Eliminating it would require Congress to act, which could be an impossible feat, though several of Trump and his allies’ policy goals on education could be accomplished through presidential actions. Project 2025, the Heritage Foundation’s rightwing manifesto for a potential incoming Trump administration, lays out how dismantling the federal education department would work, leaving behind, if anything, a husk focused solely as a “statistics-gathering agency that disseminates information to the states”, writes Lindsey Burke, the author of the education chapter and leader of Heritage’s education policy center. The department’s elimination is one of many goals contained in the extensive conservative playbook that will inform a second Trump term. Project 2025 calls for privatizing education and driving out any programs related to LGBTQ+ youth or diversity.
[...]
Trump tells voters on his campaign site a few ways he would manage education:
Cut federal funding for schools that are “pushing critical race theory or gender ideology on our children” and open civil rights investigations into them for race-based discrimination.
End access for trans youth to sports.
Create a body that will certify teachers who “embrace patriotic values”.
Reward districts that get rid of teacher tenure.
Adopt a parents’ bill of rights.
Implement direct elections of school principals by parents.
[...]
The project proposes phasing out one major program, Title I, over a 10-year period. The $18bn funding source supports low-income students. Instead, the project says states “should assume decision-making control over how to provide a quality education to children from low-income families”.
“Phasing that out is going to be very detrimental to that population of students who are already vulnerable for many reasons,” James said.
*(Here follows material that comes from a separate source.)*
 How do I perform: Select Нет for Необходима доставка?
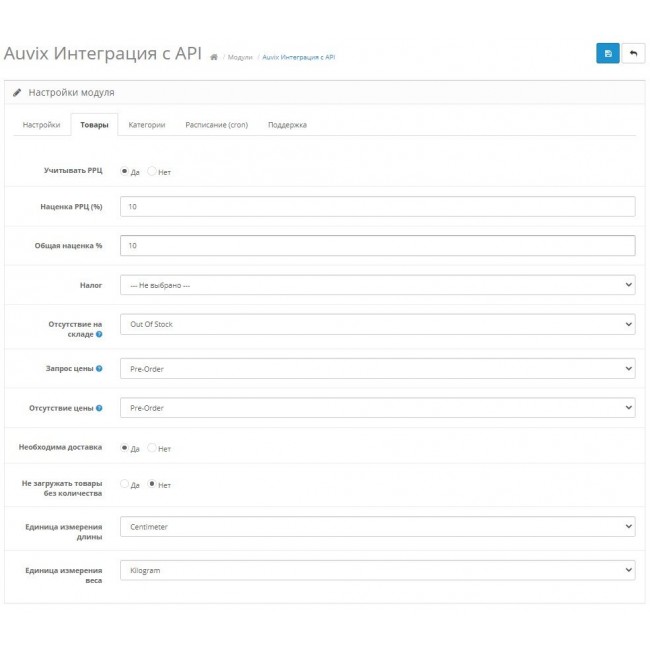point(152,448)
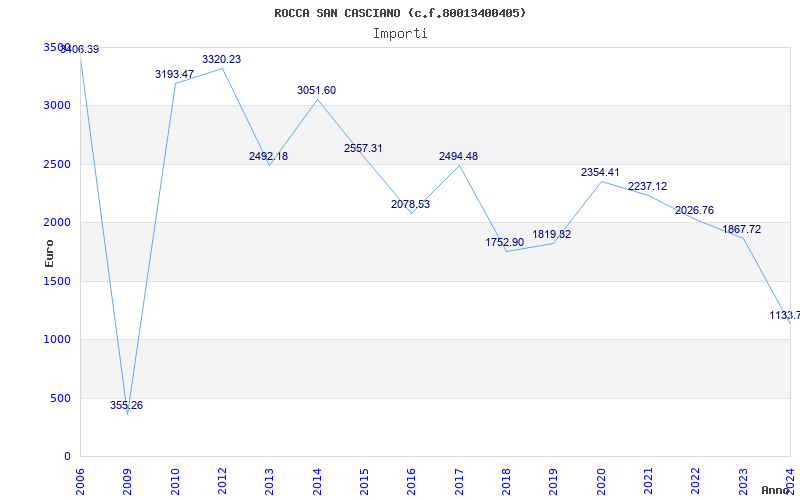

The Heritage Foundation also wants to eliminate Head Start, a program that funds early childhood education for low-income families, because it is “fraught with scandal and abuse”, according to a chapter on the Department of Health and Human Services. The Center for American Progress says in a new report that eliminating Head Start would reduce access and increase costs for childcare, hurting economic stability. Beyond these major funding changes, the project – and Trump – both want to see expansions of school choice, like voucher programs that allow students to use money that would otherwise fund their seats at public schools to attend a private ones. Trump has said that he supports universal school choice, or the ability of any student to use taxpayer funds to attend whatever school they want. Trump also has a video on his campaign site dedicated to how he would help home-schooling families. [...]
LGBTQ+ and diversity issues attacked
Anti-LGBTQ+ and anti-diversity policies are sprinkled throughout the education recommendations in Project 2025 and in Trump’s platform. The project also supports passing a parents’ bill of rights to give parents more access to classroom materials.
The project proposes ridding education programs of any “gender ideology and critical race theory”, like a “non-binary” category in data collection or the ability of trans youth to participate in sports aligned with their gender. It also calls for parental approval for the use of names or pronouns other than those on birth certificates. And it wants to gut protections against discrimination based on sexual orientation and gender identity. Project 2025 suggests the federal government put anti-LGBTQ+ policies in place in the schools it oversees as a way to set an example to state and local leaders. As examples of what the project considers “critical race theory” that should be abolished, it mentions “mandatory affinity groups”, training programs for teachers that require them to “confess their privilege” or assignments in which “students must defend the false idea that America is systemically racist”. These activities are “actively disrupting the values that hold communities together such as equality under the law and colorblindness”.
Attacks on the Department of Education are a key part of the radical right-wing Project 2025 playbook, and also Donald Trump’s.
They both want to radically reshape public schooling, such as dramatic cuts to special education and Head Start, institute a certification body for certifying teachers who “embrace patriotic values” (aka MAGA values), and eliminating LGBTQ+ protections.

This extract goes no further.